What kind of orbital motion would you see from the moon?

If I recall, early astronomers observed what they believed was retrograde motion in the other planets, largely because they were fixated on the idea of an Earth-centric universe. They invented complicated looping orbits for these planets to make their observations fit the idea of Earth-centricity. It was only when looked at from a heliocentric view that those apparent backward loop-de-loops resolved into circular (well, elliptical) orbits.

So what kind of apparent motion would the other planets seem to have if the astronomers had lived on the moon?* How would they know if they revolved around the earth or vice-versa and would it matter? Anybody ever figure out a lunarcentric system?

*presuming first an atmosphere and biosphere, of course.

The quick answer is that the motion of the other planets looks pretty muxch the same as from the earth – the moon is going around the sun with the earth, after all, and the quarter of a million miles distance between them is small potatoes next to planetary distances. When Mars seems to be going retrograde as seen from the Earth, it looks as if it’s going retrograde from the Moon, too.
Let’s not confuse our vantage point with the model. You can imagine that the universe is centered on the Earth, but if we have the planets going around the sun (which is going ariound the earth), it all still looks the same as if the sun is still and the earth is moving. In fact, people effectively do that for a lot of figuring about where they expect planets to be. You could do the same with the moon at the center. It’s just a matter of switching the center mathematically from the place where calculations are simplest to somewhere that’s not at the center, and moving.

This is different from making a model that assumes that you’re at the center and that everything is either directly moving around you, or is attaxched to thinmgs moving around you, or attached to things that are attached to thingsd that …you get the idea. The only reason the complexity of eccentrics and equants and such were necessary was that a lot of those early philosophers were convinced that everything was reducible to circles. Actually, they did suprisingly well, in some cases. But ellipses made a muich better fit, once Kepler had thrown off the commitment to the Circle as All.
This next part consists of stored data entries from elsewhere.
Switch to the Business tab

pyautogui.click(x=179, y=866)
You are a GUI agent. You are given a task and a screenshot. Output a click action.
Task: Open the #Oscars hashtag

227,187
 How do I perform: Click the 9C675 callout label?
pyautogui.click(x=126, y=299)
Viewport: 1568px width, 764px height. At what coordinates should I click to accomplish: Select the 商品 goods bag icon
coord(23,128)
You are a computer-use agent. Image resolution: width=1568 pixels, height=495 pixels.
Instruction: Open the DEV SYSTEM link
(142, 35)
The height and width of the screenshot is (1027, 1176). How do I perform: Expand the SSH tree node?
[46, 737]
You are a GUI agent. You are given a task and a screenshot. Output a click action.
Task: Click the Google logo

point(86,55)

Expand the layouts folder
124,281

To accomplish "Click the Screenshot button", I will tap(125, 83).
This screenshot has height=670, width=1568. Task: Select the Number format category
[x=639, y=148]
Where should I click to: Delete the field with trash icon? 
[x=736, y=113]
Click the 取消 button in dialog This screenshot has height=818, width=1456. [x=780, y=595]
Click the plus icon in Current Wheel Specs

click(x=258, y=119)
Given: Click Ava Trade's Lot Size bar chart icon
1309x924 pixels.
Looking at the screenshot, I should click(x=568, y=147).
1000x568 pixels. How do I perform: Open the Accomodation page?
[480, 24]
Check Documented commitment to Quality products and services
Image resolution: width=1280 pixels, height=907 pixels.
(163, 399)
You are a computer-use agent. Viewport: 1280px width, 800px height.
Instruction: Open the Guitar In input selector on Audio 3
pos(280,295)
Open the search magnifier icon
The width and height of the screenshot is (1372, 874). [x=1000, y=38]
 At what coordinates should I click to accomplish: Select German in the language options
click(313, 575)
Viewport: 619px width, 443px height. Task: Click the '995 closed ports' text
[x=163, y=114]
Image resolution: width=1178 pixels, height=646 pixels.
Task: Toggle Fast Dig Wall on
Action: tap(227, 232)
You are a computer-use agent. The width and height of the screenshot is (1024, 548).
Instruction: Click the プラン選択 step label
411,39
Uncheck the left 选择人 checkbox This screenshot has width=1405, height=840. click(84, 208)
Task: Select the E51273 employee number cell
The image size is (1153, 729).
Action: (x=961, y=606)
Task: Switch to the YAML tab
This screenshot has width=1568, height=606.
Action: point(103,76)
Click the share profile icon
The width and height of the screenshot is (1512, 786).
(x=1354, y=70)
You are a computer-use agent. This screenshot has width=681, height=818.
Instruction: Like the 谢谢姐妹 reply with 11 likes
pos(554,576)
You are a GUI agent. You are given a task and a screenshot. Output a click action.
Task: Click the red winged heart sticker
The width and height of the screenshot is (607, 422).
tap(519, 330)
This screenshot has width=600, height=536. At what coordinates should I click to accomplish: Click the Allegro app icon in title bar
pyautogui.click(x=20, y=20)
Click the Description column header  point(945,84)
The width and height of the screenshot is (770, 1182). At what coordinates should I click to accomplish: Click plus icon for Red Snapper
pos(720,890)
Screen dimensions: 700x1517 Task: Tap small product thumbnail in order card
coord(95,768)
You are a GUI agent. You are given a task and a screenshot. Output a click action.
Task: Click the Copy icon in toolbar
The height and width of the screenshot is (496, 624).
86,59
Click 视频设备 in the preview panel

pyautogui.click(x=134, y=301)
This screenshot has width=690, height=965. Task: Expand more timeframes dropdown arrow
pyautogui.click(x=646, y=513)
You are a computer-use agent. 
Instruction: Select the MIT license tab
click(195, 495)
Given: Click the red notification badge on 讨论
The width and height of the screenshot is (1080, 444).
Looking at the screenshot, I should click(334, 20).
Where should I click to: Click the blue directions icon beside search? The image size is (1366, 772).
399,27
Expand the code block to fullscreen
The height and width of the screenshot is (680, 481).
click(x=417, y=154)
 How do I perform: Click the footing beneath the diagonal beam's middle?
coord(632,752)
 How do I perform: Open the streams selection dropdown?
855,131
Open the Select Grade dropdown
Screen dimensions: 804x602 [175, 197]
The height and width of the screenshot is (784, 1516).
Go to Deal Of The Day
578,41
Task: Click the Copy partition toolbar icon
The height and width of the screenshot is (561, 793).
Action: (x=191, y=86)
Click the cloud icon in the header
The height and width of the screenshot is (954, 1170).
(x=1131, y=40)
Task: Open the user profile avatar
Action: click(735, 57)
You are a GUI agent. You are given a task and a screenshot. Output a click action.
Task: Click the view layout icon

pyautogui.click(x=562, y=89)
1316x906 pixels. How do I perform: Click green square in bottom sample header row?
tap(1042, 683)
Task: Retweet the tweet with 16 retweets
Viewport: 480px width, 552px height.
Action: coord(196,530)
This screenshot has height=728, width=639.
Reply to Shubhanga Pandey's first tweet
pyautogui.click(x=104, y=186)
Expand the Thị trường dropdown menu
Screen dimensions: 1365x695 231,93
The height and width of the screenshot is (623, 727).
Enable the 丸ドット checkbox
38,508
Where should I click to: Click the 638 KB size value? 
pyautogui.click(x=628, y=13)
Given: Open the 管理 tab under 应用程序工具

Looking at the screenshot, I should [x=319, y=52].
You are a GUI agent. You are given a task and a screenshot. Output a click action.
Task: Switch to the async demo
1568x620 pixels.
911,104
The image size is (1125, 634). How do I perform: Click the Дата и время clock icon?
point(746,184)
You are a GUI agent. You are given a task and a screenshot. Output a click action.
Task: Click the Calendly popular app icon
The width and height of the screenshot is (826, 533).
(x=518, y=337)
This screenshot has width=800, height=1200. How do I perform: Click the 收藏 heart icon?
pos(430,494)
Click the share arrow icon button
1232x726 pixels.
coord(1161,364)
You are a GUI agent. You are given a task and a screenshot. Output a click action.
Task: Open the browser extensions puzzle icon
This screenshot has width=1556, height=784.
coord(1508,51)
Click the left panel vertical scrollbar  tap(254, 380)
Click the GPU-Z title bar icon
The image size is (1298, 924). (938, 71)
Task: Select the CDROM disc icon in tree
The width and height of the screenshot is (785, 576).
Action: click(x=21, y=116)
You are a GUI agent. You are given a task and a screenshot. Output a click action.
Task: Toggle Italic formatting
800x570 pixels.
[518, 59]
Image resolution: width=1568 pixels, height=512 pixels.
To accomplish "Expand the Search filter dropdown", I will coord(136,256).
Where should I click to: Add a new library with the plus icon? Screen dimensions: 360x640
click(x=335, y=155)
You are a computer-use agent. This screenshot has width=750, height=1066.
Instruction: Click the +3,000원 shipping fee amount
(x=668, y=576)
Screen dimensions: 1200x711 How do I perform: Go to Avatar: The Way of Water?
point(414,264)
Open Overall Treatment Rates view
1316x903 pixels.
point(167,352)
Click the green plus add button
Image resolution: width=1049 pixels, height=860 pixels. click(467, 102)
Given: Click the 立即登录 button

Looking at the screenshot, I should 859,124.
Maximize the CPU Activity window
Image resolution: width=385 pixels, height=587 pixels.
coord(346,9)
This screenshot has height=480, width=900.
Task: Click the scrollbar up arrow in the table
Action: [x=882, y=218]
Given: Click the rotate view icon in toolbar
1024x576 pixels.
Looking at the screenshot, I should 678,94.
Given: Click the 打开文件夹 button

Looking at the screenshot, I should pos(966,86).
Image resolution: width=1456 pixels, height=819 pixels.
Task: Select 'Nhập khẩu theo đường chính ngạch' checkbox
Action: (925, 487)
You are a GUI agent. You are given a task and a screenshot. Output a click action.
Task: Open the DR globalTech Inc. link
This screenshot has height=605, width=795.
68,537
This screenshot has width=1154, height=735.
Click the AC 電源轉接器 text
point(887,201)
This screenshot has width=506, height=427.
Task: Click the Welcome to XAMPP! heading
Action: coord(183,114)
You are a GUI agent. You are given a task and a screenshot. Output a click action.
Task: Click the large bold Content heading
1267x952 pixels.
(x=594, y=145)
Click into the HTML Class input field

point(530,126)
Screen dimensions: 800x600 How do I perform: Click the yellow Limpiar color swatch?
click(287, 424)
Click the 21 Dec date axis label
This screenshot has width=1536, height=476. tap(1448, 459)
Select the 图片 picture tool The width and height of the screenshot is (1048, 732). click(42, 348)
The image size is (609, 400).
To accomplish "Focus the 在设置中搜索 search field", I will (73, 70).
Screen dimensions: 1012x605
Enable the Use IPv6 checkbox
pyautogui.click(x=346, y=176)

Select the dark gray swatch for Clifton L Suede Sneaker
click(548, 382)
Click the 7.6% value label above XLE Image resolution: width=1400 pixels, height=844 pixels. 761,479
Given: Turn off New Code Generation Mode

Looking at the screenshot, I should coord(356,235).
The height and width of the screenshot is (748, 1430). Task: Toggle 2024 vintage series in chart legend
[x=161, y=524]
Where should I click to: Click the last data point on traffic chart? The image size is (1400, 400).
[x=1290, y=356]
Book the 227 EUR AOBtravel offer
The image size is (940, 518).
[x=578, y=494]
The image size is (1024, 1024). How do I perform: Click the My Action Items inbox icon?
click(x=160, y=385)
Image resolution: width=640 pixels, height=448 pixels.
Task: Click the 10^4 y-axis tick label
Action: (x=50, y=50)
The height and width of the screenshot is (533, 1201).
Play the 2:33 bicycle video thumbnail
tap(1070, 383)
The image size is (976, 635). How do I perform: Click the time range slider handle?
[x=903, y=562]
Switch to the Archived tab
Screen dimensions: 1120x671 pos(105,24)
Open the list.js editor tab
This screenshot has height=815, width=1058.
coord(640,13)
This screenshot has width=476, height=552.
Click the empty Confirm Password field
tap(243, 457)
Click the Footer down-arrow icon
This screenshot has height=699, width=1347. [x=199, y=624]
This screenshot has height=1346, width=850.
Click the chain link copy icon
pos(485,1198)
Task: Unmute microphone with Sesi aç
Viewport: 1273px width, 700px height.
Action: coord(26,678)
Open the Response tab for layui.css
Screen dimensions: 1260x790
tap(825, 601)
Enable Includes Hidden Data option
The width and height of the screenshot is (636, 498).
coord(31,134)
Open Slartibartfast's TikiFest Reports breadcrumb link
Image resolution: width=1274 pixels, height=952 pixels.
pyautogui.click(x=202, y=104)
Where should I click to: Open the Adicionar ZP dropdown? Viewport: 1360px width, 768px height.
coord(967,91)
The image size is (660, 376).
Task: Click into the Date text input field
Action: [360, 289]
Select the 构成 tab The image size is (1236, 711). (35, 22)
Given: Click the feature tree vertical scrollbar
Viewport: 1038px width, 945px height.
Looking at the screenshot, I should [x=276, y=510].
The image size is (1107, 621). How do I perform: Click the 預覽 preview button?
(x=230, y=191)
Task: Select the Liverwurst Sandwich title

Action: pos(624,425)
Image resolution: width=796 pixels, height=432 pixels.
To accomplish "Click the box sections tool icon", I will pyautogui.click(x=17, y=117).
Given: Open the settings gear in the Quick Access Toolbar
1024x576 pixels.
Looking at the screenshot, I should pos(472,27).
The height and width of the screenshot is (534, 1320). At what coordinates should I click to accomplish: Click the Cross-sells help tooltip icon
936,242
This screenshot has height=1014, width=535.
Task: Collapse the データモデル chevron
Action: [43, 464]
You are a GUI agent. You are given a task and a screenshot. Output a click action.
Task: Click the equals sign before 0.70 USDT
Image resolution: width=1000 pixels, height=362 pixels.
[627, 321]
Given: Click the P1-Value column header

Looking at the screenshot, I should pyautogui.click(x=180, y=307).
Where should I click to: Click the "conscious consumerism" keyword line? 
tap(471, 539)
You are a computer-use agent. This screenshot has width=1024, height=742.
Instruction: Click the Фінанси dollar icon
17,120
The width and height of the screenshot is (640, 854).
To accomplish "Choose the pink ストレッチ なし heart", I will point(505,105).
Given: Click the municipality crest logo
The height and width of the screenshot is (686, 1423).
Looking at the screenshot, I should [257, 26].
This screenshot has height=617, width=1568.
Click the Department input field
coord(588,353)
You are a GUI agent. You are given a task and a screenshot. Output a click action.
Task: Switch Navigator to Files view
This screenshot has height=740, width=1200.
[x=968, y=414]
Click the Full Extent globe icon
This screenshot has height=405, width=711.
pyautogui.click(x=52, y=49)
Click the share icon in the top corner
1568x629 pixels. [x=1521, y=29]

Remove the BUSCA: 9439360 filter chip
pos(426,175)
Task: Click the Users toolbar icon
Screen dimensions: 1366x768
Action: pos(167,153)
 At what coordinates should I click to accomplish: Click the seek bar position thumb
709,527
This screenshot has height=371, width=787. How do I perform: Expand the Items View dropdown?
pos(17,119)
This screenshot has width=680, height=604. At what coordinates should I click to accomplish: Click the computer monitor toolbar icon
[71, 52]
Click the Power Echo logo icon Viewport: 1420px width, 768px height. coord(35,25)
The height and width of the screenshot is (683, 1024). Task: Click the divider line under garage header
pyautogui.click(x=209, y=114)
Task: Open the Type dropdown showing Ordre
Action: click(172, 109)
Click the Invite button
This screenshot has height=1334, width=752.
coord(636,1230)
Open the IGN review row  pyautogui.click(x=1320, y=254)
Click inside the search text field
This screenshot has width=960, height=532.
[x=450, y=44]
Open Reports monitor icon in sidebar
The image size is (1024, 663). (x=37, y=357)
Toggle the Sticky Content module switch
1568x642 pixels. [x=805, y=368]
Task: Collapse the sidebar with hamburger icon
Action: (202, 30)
If someone werere trying to do the asame with the moon as center, I think they’d come up with a very similar model for the planets, but they’d have to throw in an extra deal for the sun to account for the discrepancies introduced by the moon’s orbit around the earth.

It’d be pretty to notice that, from a ‘fixed moon’ point of view, there was this kinda big bluey-green globe that never moved too much relative to your own position on the moonscape, just kind of sat there in the sky and wiggled back and forth a bit. :wink:

That object would go through phases from new earth to full earth and back again over a period of about 29 days. That would be the same period as from local midday to local midday on the moon would, however, be about 29 days, i.e., the Sun would spend a bit over 14 days above the horizon and a bit over 14 days below the horizon.

You would also see the continents and oceans on the earth go round with a full apparent rotation taking about 25 hours (a bit more than that actual rotation period of 24 hours, because the Moon is orbiting round the Earth). This is assuming that you’re on the Earth-ward side of the Moon: on the other side, you would never see the Earth.

Note that given the radius and period of the Moon’s orbit around the Earth, if you were to trace out just the Moon’s path around the Sun it would be very slightly wobbly. In fact, the near circle would be everywhere convex! (So no Spirograph™ type looping at all.)

I don’t think a lunar civilization at a level that would believe in a lunar-centric solar system would have the tech necessary to measure such small differences in lunar orbital path vs. the Earth’s.

And presuming none of the astronomers is Ernie.

Actually, if you take any point inside a wheel or on its edge and run it around a larger wheel for one “orbit”, you won’t get any “looping” either. A point on the edge of a wheel rolling over a flat surface will trace out a series of cycloids that won’t intersect themselves.

– CalMeacham, who played with his spirograph a lot.